The January Producer Price Index was equally disappointing. The PPI, up 1.1% in December 2023, finished December 2024, up 3.3% year-over-year, with the growth rate tripling in one year. PPI measures wholesale prices. An increase in the PPI most often leads to an increase in consumer prices in the months to follow…this certainly seems to have happened in 2024. The January PPI was up 3.5% year-over-year, higher than an expected 3.2%, with the month-over-month PPI increasing .4%.

Many individual items outpaced the overall PPI in January, 2025 with year-over-year diesel fuel prices up 10.4% and eggs for fresh use were 44% higher month-over-month and up 186.4% from a year ago. The massive jump in egg prices was due to farmers destroying millions of chickens throughout 2024 to date in an attempt to eradicate avian flu.

Tariffs could make the situation worse

With less than 30 days left in the tariff reprieve with Canada and Mexico, new international tariffs on steel and aluminum being discussed, and ‘Reciprocal’ Tariffs being formulated, many key U.S. industries are worried and could be negatively impacted.

The following are two concerned U.S. industries.

An estimated 16 million people are employed in the U.S. hospitality industry. They work in various jobs for businesses ranging from hotels, restaurants, bars and grills to amusement parks, theaters, convention centers and stadiums. While over 3 million individuals are employed in the manufacturing, distribution, and/or sale of motor vehicles and/or parts in the U.S., according to the U.S. Bureau of Labor Statistics (BLS).

What would happen if tariffs on steel and aluminum are imposed? Likely, higher prices would make it more costly to build new and/or maintain existing hotels, restaurants and bars as well as to manufacture motor vehicles and many of their component parts. Increased trade restraints between the United States and Canada or the United States and Mexico, if not averted, could be especially difficult for the U.S. hospitality and auto industries.

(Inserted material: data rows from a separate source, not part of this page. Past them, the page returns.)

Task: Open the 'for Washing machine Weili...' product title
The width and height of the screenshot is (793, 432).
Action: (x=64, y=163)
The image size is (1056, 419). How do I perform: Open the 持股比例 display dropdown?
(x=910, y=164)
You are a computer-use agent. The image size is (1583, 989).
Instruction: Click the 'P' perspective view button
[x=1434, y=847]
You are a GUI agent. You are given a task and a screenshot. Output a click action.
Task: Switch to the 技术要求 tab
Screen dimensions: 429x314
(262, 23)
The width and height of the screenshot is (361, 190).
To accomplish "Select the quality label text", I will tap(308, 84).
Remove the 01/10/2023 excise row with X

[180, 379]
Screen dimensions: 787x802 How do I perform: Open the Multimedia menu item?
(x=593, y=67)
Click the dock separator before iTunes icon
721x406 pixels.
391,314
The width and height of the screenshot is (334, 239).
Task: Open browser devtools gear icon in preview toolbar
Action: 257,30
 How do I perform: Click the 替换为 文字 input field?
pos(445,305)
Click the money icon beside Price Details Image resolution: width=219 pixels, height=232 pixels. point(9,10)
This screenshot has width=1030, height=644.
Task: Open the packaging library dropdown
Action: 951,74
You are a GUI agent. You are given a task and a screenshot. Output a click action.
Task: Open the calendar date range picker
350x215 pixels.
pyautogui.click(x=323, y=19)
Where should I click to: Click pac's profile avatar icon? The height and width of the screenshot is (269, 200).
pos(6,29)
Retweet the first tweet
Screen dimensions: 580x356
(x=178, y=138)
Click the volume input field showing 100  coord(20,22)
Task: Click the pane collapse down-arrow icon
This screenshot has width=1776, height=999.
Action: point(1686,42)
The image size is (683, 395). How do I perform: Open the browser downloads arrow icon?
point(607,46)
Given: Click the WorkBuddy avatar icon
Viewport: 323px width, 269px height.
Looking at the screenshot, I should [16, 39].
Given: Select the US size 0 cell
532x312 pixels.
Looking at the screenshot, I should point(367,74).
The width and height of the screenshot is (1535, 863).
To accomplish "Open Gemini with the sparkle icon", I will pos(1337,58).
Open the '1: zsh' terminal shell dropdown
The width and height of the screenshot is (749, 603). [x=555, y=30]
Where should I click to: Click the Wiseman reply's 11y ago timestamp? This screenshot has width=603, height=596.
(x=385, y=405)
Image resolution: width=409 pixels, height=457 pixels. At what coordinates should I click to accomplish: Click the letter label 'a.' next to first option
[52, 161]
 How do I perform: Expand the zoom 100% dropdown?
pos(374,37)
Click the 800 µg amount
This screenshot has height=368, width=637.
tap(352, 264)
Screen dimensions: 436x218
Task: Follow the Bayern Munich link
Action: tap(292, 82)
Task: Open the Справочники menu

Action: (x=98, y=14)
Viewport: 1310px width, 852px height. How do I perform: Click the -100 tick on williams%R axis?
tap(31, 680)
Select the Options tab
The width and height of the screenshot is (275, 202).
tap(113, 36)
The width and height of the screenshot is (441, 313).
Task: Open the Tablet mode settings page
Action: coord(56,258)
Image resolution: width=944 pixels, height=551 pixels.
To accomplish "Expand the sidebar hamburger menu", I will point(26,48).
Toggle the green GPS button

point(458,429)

Consider, with spring planting in America beginning soon, the fact that over 80% of U.S. fertilizer is imported from Canada, could present a major problem. Canada is the primary U.S. source for potash and a significant supplier of nitrogen-based fertilizer derived from natural gas. A substantial increase in the cost of fertilizer, will likely lead to a significant increase in food prices in 2025.

In 2024, the United States imported roughly $44 billion in agricultural-related items from Mexico ranging from beverages, vegetables, fruits and nuts to cereals, sugar, flour and meat. Tariffing Mexican agricultural products will certainly lead to higher prices on the table at home and on the table at your favorite local restaurant, bar, or grill. They could simultaneously reduce the profitability of and employment in the hospitality industry, which has already faced the challenge of soaring inflation on food and labor over the past three years.

Conclusion

Americans have confidence in the Trump administration’s vision to deregulate the U.S. economy, reduce the average tax burden, while increasing economic growth. However, we are concerned that the rising inflation rate President Trump inherited will only get worse in many American industries if trade restraints are used especially against Canada and Mexico.